A 12 ans, Bao est déléguée des élèves de son collège. Lors d’une réunion, où elle voudrait faire avancer l’idée d’un collège éco-responsable, elle se heurte aux adultes qui veulent agrandir le parking du collège, pour des raisons de sécurité, en détruisant la moitié de la forêt. Après avoir essayé de les convaincre, en rédigeant un rapport manuscrit sur le climat avec ses amies, elle persuade tout le monde de passer à d’autres formes de lutte : accrochage d’une banderole en haut du collège, puis occupation de la forêt.

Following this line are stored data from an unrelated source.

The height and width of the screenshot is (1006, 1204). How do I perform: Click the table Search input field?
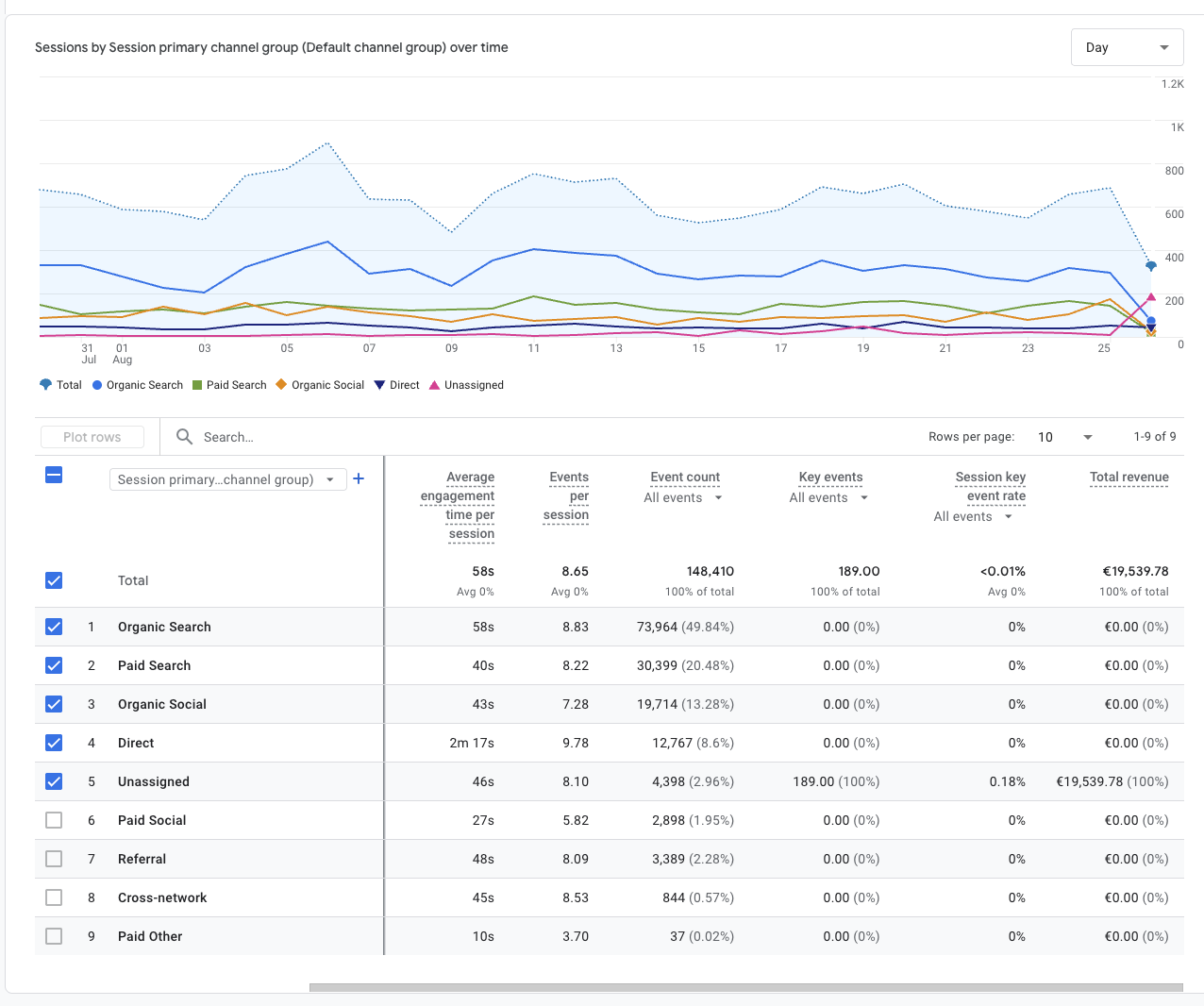(377, 437)
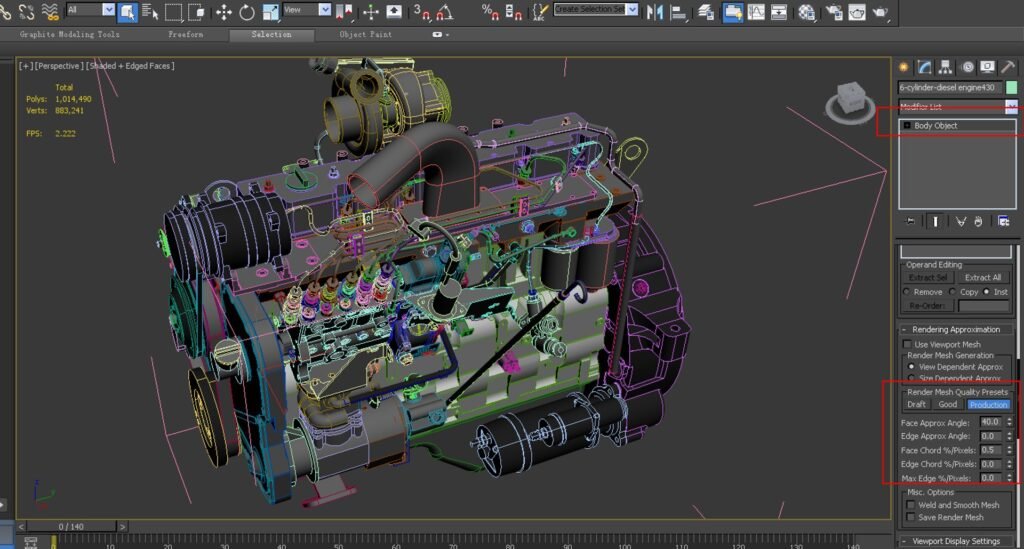Open the Modifier List dropdown
The width and height of the screenshot is (1024, 549).
click(957, 106)
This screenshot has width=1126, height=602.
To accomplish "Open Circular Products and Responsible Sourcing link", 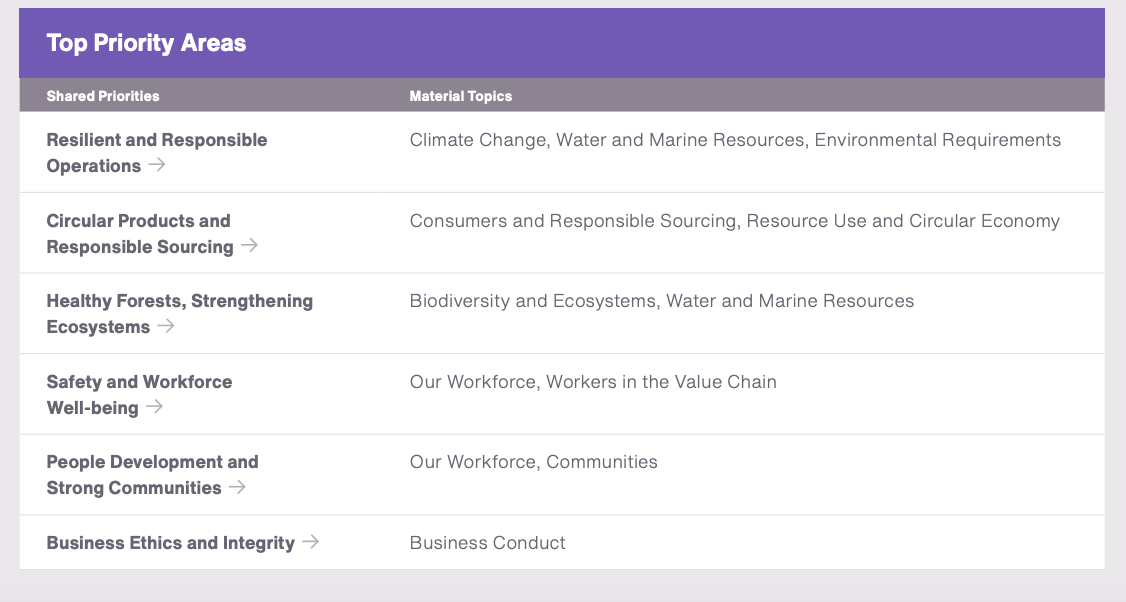I will click(152, 233).
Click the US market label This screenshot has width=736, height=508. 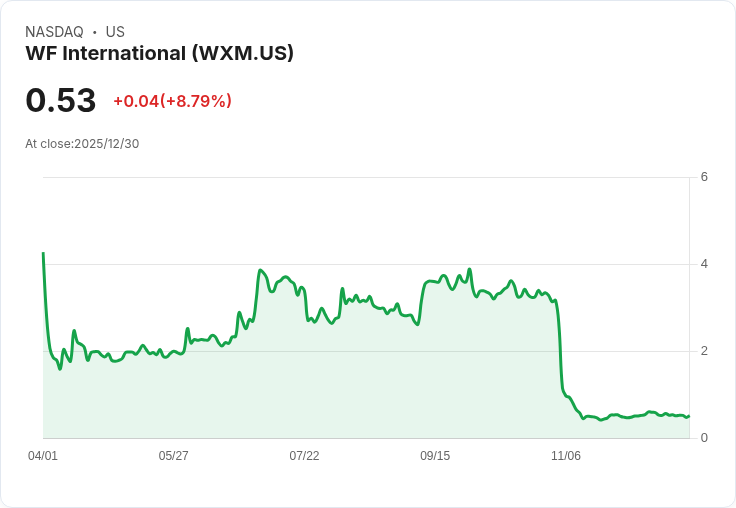(115, 32)
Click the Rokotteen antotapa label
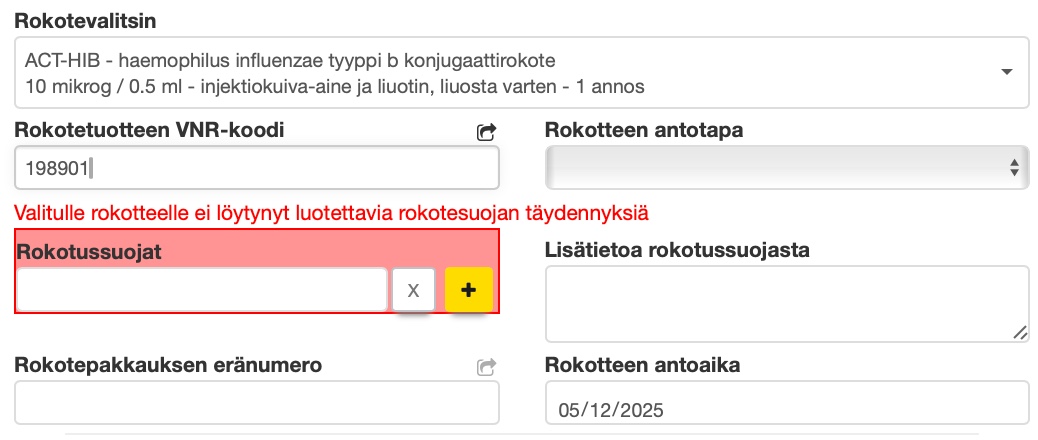Screen dimensions: 1038x440 tap(643, 130)
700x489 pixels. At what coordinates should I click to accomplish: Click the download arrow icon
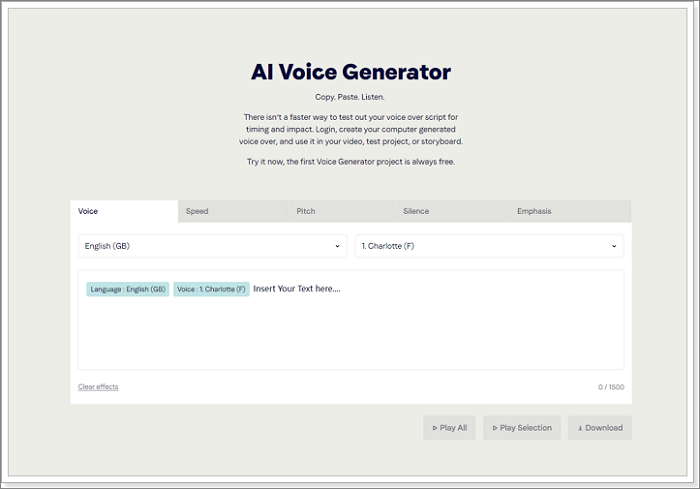point(580,428)
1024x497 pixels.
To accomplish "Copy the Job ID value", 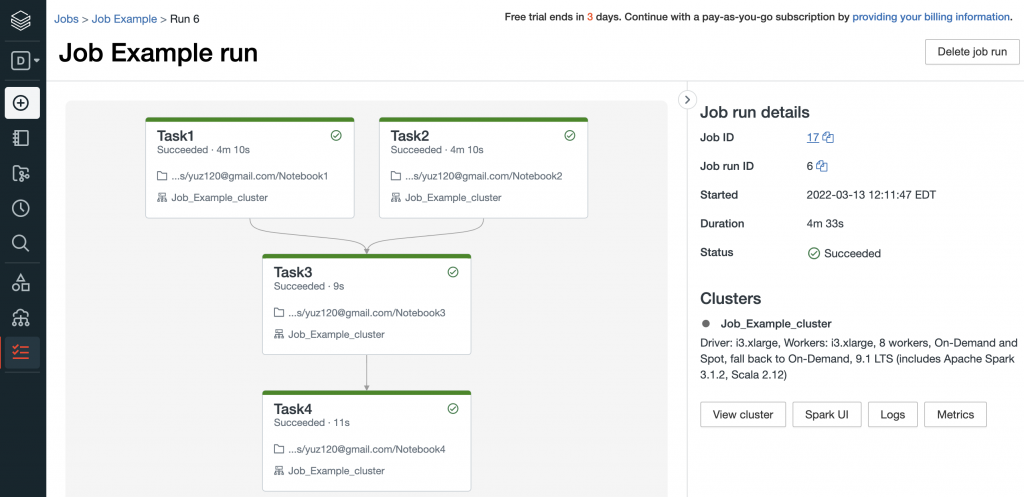I will [829, 138].
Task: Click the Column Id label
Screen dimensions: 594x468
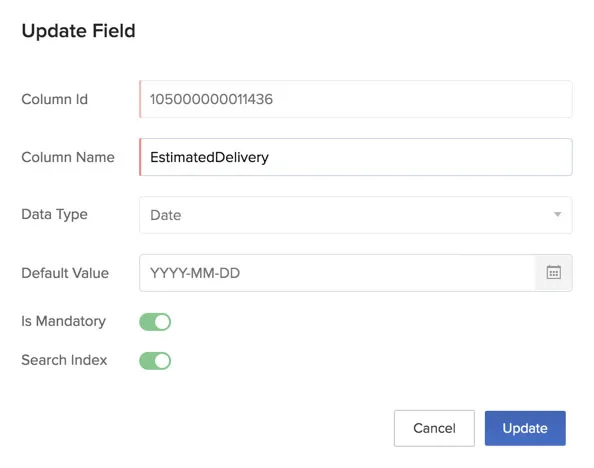Action: click(x=55, y=99)
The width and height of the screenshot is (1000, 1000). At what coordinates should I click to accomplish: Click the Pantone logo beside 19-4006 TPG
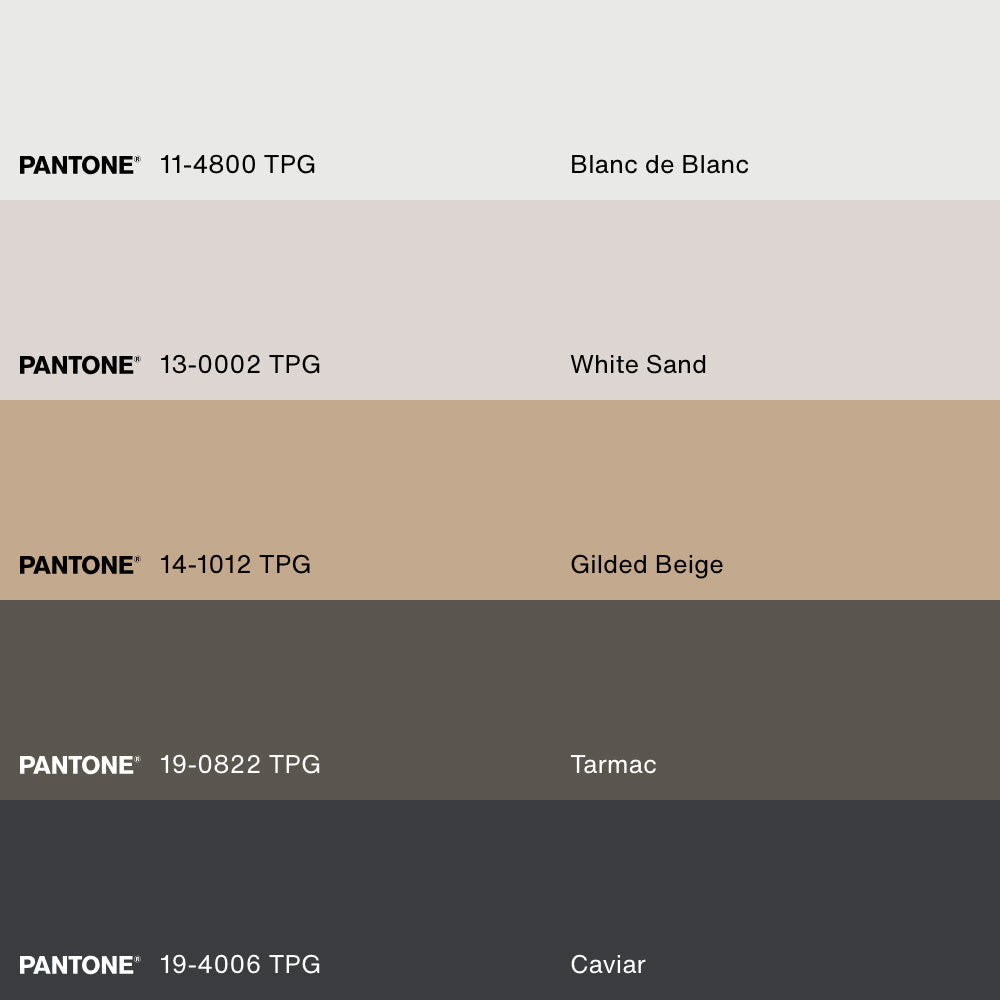point(79,965)
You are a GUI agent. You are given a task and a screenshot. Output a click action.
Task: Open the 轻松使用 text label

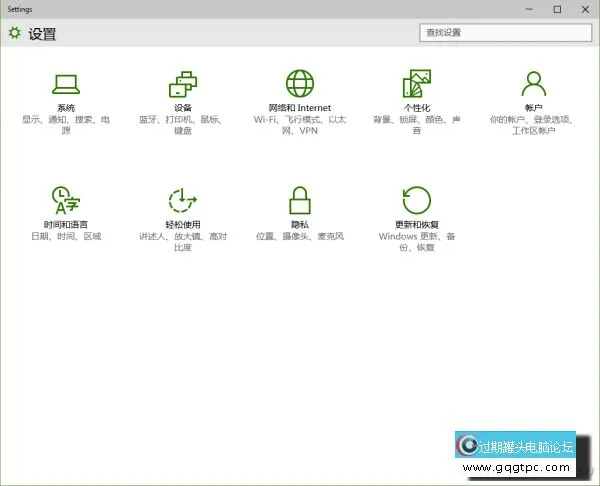[x=183, y=225]
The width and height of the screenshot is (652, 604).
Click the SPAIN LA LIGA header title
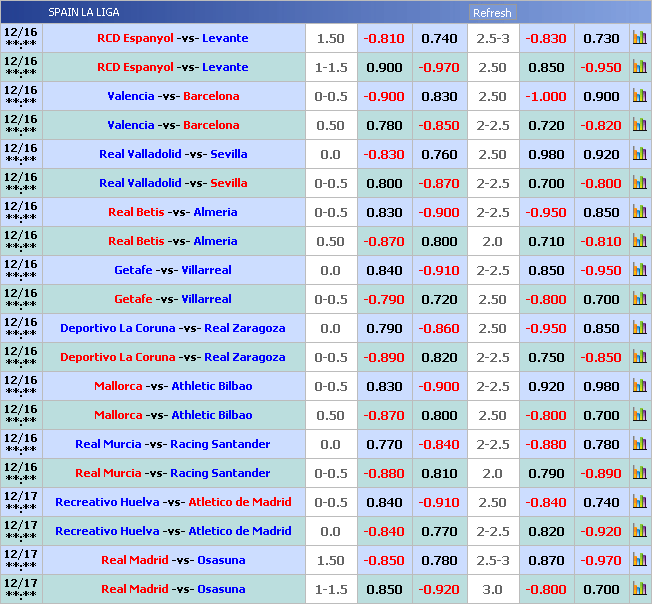pyautogui.click(x=84, y=13)
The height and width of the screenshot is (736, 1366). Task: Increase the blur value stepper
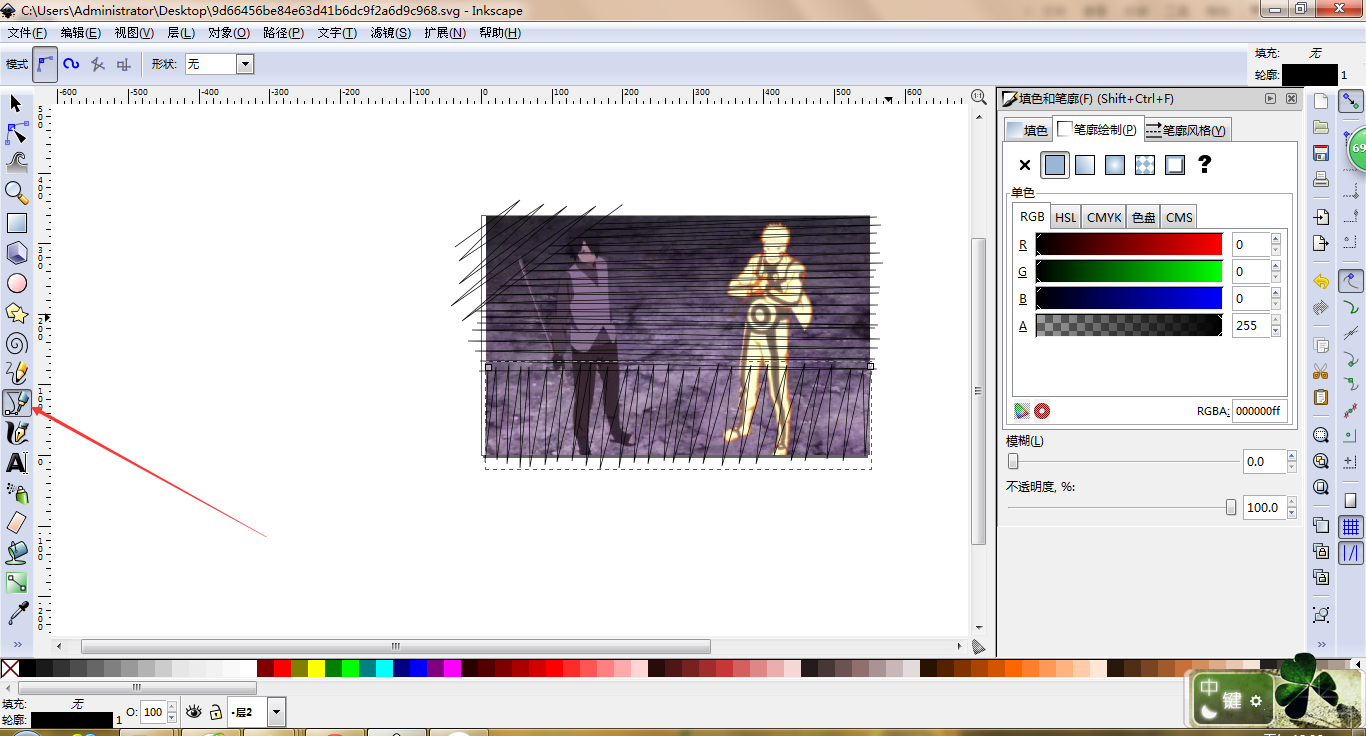coord(1292,457)
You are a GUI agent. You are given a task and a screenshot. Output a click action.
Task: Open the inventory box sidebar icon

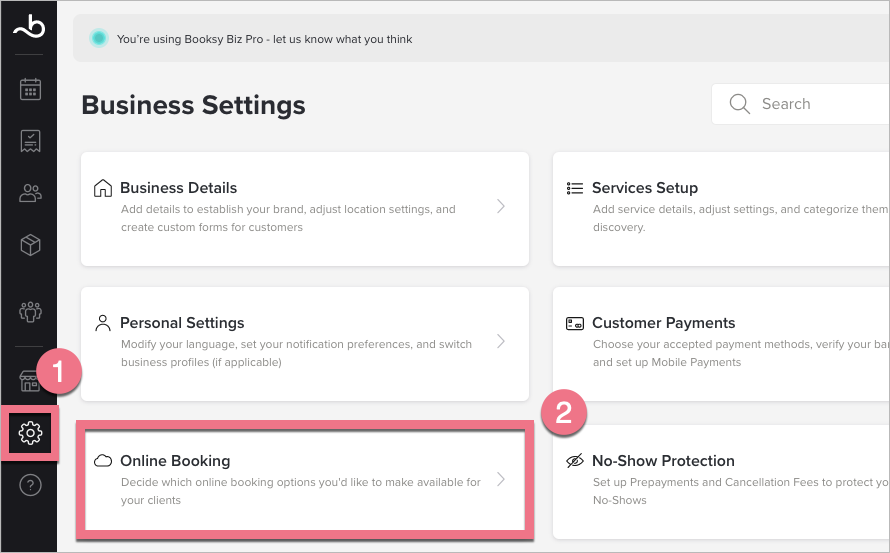30,245
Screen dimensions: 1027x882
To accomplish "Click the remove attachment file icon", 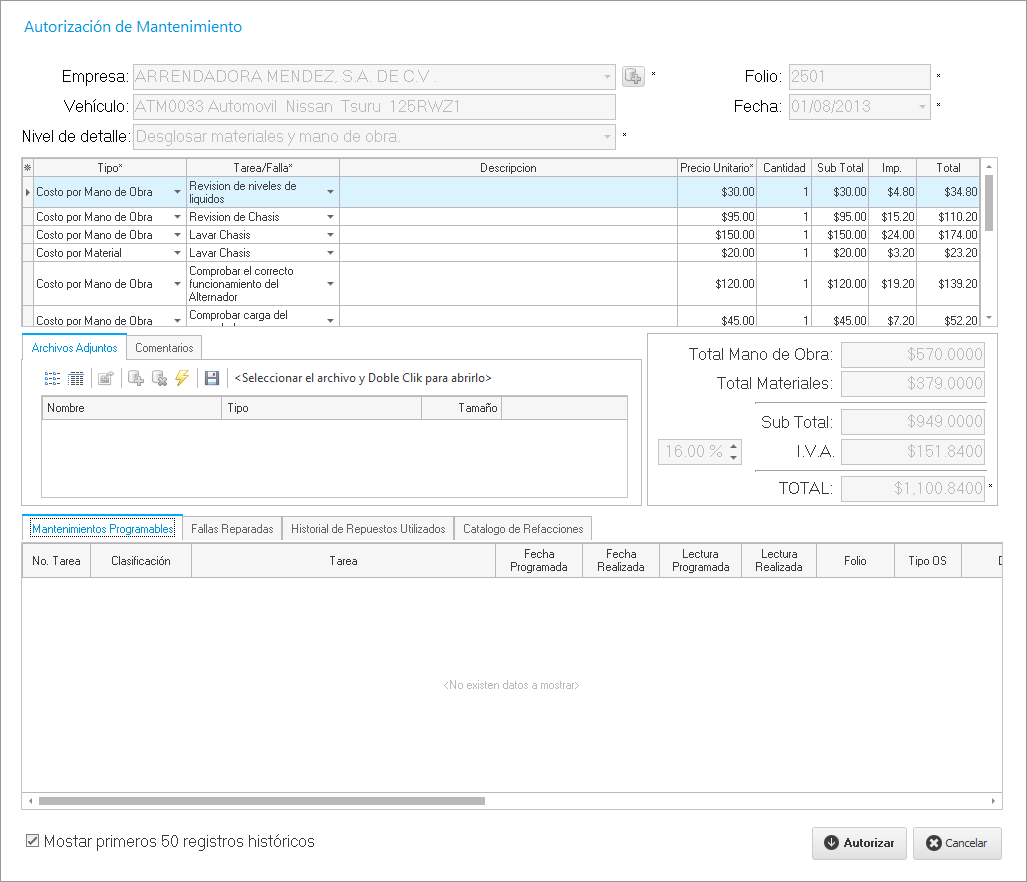I will (x=159, y=378).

Ce roman graphique mêle habilement un récit traditionnel (cases, planches…) avec des conversations WhatsApp. Le récit est conduit dans des vignettes qui font alterner les gros plans sur les visages, passant par toutes les émotions, les réactions, et des plans plus larges de forêt, souvent en double page. Toutes les techniques de la bande dessinée ont ainsi mises au service de la narration, pour faire ressentir au plus près les sentiments des protagonistes, leurs élans, leurs découragements, leur volonté. Il montre bien les angoisses des adolescents d’aujourd’hui face à l’urgence climatique, et la façon dont les adultes (mal)traitent leur engagement. Le roman traduit bien le sentiment d’impuissance que ressentent les ados face à des adultes qui ne les écoutent pas, pour différentes raisons, et voudraient bien les voir ses cantonner dans des rôles bien définis : faire des exposés, se documenter, s’engager de façon théorique. Il montre bien aussi la passivité des adultes face à l’urgence climatique. S’ils en ont conscience, ils n’agissent pas, préférant leurs intérêts à court terme. Cette opposition entre adolescents et adultes est particulièrement bien vue et bien traitée dans ce roman graphique. Ce que montre aussi le roman, c’est la dégradation de la relation entre Bao, qui veut vivre au plus près de ses convictions, et sa mère, protectrice, avocat, trop occupée, privilégiant les trajets en voiture. Bao apparait ici comme une héroïne forte, engagée, mais tiraillée entre son désir d’indépendance, d’autonomie et la nécessité d’avoir recours aux autres pour faire avancer une cause. Mais c’est grâce à l’appui de tous, à la mobilisation des élèves, à l’écho apporté par l’usage des réseaux sociaux, que la forêt sera sauvée.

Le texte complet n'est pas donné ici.